Nationaltorwart René Adler: Eine Frage der Härte
René Adler ist zurück im Nationalteam, das nun gegen Holland antritt. Muss sich Stammtorhüter Manuel Neuer um seinen Status sorgen?
René Adler ist anders. Anders als seine Torwart-Kollegen, denen man ja allerhand nachsagt. Sie seien ein bisschen verrückt, schnappten nach allem, was rund ist und sich bewegt, und sie würden, wenn sich ihre kleine Macke zu einer großen auswächst, so auftreten wie Oliver Kahn – als ein Silberrücken, der Konkurrenten mit großem Uga-Uga-Brustgetrommel in die Flucht schlägt.
Adler ist eher ein Mann der leisen Töne, der sich in einer Pressekonferenz auch mal länger Zeit nimmt, um über das Thema Depression zu reden und in diesem Zusammenhang an Robert Enke zu erinnern, der sich vor fast genau 36 Monaten das Leben genommen hat. „Morgen vor 3 Jahren ging ein guter Mensch und Kollege von uns. Helft zusammen mit gegen die Krankheit Depression“, hat Adler auf seiner Facebook-Seite geschrieben.
Die Keeper kannten sich gut, sie waren auch durch ihre Herkunft miteinander verbunden; Enke wurde in Jena geboren, Adler in Leipzig. „Wir bewegen uns in einer Gesellschaft, in der scheinbar nur die Harten überleben, aber Sportler sind auch nur Menschen mit ganz banalen Sorgen“, sagte Adler am Montag.
Er steckte nicht im Trikot des Hamburger SV, als er seinen kleinen Exkurs zum Thema hielt, sondern in der Kluft des Deutschen Fußball-Bundes. Die durfte er sich jetzt nach zwei Jahren Pause wieder überstreifen. Er wurde von Bundestrainer Joachim Löw für das Länderspiel gegen Holland (20.45 Uhr, ARD) an diesem Mittwoch nominiert.
„Was machste dann nach dem Fußball, studieren vielleicht?“
Zwischen Adlers letztem Länderspiel gegen Schweden und dem heutigen gegen den Erzrivalen liegt eine recht lange Zeit des Leidens. Sie begann mit einer Rippenblessur, wodurch er nicht an der WM in Südafrika teilnehmen konnte. Dann laborierte er lange an einer komplizierten Patellasehnenverletzung, wurde von Bayer Leverkusen ausgemustert und ablösefrei an den HSV weitergegeben.

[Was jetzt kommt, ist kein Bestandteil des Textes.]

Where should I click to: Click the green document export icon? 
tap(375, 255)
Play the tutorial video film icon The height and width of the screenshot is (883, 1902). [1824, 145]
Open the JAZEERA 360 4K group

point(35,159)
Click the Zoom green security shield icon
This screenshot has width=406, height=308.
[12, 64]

Das alles brachte Adler dazu, „dass ich mir schon Gedanken gemacht habe. Ich hab mir schon überlegt, was machste dann nach dem Fußball, studieren vielleicht?“ Die Leidenszeit erweiterte offenbar seinen Horizont. „Alles bei mir war sehr fokussiert auf den Fußball. Die nötige Distanz war nicht immer da, deshalb hat mir die Verletzung sogar geholfen.“
Und weiter: „Ich habe relativ früh begriffen, dass sich im Spitzensport die Spreu vom Weizen im Kopf trennt. Eine gewisse Gelassenheit ist da nötig.“ Ohne psychologische Unterstützung, so ehrlich gibt sich der 27-Jährige mittlerweile, hätte er diesen Weg aus der Sackgasse wohl nicht gefunden.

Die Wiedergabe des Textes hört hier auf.